With over 10,000 rhinos lost to poaching in the past decade, South Africa – home to the world’s largest population of rhinos – remains a target for criminals driven by the illegal trade of rhino horn. In the first quarter of 2025 alone, the South African Ministry of Forestry, Fisheries and the Environment reported 103 rhinos poached. In response, this project run by the University of the Witwatersrand is using radiation to support conservation and enforcement efforts.

The Rhisotope Project was created in 2021 with the idea to tag rhino horns with radioactive material. This makes the horns detectable by radiation portal monitors (RPMs) already deployed at borders, ports and airports worldwide. These RPMs, commonly used to detect nuclear and other radioactive material, can now be harnessed against wildlife crime.
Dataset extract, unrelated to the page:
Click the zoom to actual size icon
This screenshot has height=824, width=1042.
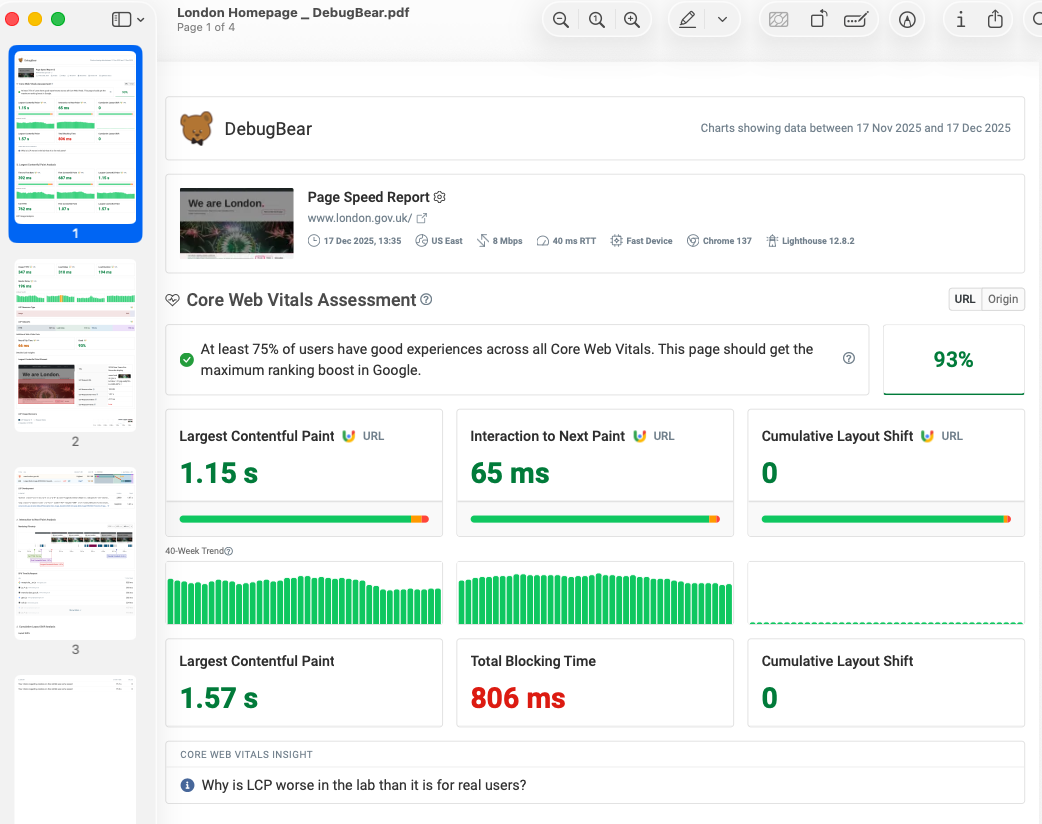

Excerpt from Nuclear Science and Nuclear Security Infrastructure to Protect Rare Rhinos: IAEA-Supported Project Marks a Milestone, IAEA News, July 2025

Colossal Efforts to Bring Back Species on the Brink of Extinction

Colossal Biosciences, the world’s first de-extinction company, announced on October 1, 2024 the formation of The Colossal Foundation…The Foundation is launching with three core programmatic focuses.

Saving today’s at-risk species: Colossal Foundation plans to build a model for integrating cutting-edge biotechnology with conservation efforts to bring back species that have been driven to the brink of extinction. The long term goal is to create a toolkit approach to simplify genetic rescue for conservationists. Initial projects include efforts focused on the Vaquita, Northern White and Sumatran Rhinos, Red Wolf, Northern Quoll, Ivory Billed Woodpecker, and Pink Pigeon.
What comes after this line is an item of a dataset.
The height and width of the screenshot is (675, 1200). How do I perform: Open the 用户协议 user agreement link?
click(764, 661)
R&D for Conservation: Colossal will partner to fund and deploy technologies that leverage artificial intelligence…Current projects include the Colossal drone-based anomaly detection system used by Save the Elephants, a vaquita acoustic monitoring program, and an AI-enabled orphaned elephant monitoring system leveraged by Elephant Havens in Botswana.

Ensuring Tomorrow’s Biodiversity: Developing a distributed genetic repository of species (a biobank) which can act as an insurance policy against unforeseen threats to biodiversity and provide a safety net for species facing extinction. The focus will be on those species closest to extinction to ensure their genetic diversity is not lost and the potential to bring them back, should the worst happen, remains. 
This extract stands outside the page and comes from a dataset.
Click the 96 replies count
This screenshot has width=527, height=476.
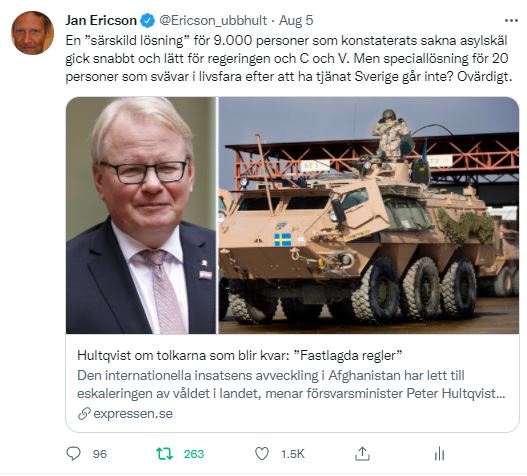pos(99,454)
Vaquitas, a porpoise endemic to the Sea of Cortez/Gulf of California in Baja California, Mexico and the smallest of all living cetaceans, is on the brink of extinction. As of May 2023, only between 10 and 13 vaquitas remain. The loss of the vaquita could be a harbinger of further declines in the Gulf’s marine ecosystems, and the extinction of the vaquita would represent a cultural and symbolic loss. Colossal, in partnership with the Vaquita Monitoring Group and in support of the Mexican government’s La Comisión Nacional de Áreas Naturales Protegidas (CONANP) believes that there are low-impact technical solutions that can be used to safely biobank the existing animals while also helping to grow the vaquita population. …

Fewer than 80 Sumatran rhinos survive in tiny fragmented populations across the Indonesian islands of Sumatra and Borneo…Colossal Foundation will  supporting the Indonesian government’s work to breed Sumatran rhinos under their national conservation breeding program…in collaboration with Global Experts on the advance Assisted Reproductive Technology (a-ART) and Biobank program for the species…

The Colossal BioVault is an initiative, in partnership with Re:wild and others, to collect the primary materials needed to prevent extinction. By collecting tissue samples of the world’s most imperiled species in the Colossal BioVault, the Foundation intends to preserve and store biodiversity. 

Excerpts from Colossal Launches The Colossal Foundation, Business Wire, Oct. 1, 2024

Re-Creating the Rhino

A Sumatran rhinoceros born in Indonesia has given renewed hope to environmentalists looking to save the critically endangered species.  A rhino named Ratu gave birth to the female calf on May 12, 2015, at a rhino sanctuary in the Way Kambas National Park on the island of Sumatra.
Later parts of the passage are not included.